-- START --

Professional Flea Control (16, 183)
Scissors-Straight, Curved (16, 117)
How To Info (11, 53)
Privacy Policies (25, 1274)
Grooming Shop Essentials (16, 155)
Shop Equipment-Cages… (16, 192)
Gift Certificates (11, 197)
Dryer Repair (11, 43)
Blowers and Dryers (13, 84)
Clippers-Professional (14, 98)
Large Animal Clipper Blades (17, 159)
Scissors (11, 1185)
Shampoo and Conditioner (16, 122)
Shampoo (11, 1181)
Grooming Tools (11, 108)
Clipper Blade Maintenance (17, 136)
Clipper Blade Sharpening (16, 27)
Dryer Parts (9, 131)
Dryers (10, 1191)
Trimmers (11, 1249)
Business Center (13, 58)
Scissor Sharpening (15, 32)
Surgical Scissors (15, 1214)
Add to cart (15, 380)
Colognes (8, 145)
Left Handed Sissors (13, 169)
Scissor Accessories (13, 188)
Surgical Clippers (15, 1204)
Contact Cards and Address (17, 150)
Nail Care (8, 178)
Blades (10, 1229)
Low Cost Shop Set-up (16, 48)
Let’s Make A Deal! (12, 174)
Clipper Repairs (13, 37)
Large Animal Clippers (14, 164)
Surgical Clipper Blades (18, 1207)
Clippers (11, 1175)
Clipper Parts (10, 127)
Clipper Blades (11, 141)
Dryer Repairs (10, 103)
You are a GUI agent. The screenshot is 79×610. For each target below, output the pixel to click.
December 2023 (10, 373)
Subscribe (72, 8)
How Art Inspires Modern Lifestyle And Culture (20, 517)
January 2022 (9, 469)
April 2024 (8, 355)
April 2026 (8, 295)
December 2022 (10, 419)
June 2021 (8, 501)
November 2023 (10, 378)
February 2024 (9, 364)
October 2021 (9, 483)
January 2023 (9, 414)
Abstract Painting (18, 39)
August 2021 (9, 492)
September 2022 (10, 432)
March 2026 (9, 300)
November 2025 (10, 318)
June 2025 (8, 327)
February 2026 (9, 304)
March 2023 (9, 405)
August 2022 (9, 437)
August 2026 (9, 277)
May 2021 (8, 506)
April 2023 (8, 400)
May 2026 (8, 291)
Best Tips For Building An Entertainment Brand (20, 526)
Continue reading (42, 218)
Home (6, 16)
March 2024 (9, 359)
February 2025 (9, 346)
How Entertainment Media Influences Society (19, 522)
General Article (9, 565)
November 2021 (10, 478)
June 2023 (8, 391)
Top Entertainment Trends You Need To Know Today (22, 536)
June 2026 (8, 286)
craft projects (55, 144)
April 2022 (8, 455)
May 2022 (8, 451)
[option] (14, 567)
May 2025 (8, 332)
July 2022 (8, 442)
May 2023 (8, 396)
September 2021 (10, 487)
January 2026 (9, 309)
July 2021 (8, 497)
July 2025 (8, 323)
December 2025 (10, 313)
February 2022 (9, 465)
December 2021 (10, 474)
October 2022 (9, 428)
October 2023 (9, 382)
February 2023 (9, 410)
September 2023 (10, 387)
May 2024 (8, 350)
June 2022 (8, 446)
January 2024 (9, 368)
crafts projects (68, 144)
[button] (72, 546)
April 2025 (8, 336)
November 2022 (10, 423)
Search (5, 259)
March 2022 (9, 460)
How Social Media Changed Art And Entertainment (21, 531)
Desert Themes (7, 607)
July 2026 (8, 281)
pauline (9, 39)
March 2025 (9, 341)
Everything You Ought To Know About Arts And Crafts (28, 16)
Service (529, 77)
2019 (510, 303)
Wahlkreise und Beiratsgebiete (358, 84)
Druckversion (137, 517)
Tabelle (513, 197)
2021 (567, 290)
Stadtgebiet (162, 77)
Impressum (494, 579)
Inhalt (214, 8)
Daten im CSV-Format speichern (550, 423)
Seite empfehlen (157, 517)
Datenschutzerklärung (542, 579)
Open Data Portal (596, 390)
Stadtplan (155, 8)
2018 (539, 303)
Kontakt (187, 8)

-- END --

→ **WHAT YOU SHOULD DO**: Copy out the lines starting with the one that contains "Dryer Repairs (10, 103)" and ending with the one that contains "January 2023 (9, 414)".

→ **CORRECT RESPONSE**:
Dryer Repairs (10, 103)
You are a GUI agent. The screenshot is 79×610. For each target below, output the pixel to click.
December 2023 (10, 373)
Subscribe (72, 8)
How Art Inspires Modern Lifestyle And Culture (20, 517)
January 2022 (9, 469)
April 2024 (8, 355)
April 2026 (8, 295)
December 2022 (10, 419)
June 2021 (8, 501)
November 2023 (10, 378)
February 2024 (9, 364)
October 2021 (9, 483)
January 2023 (9, 414)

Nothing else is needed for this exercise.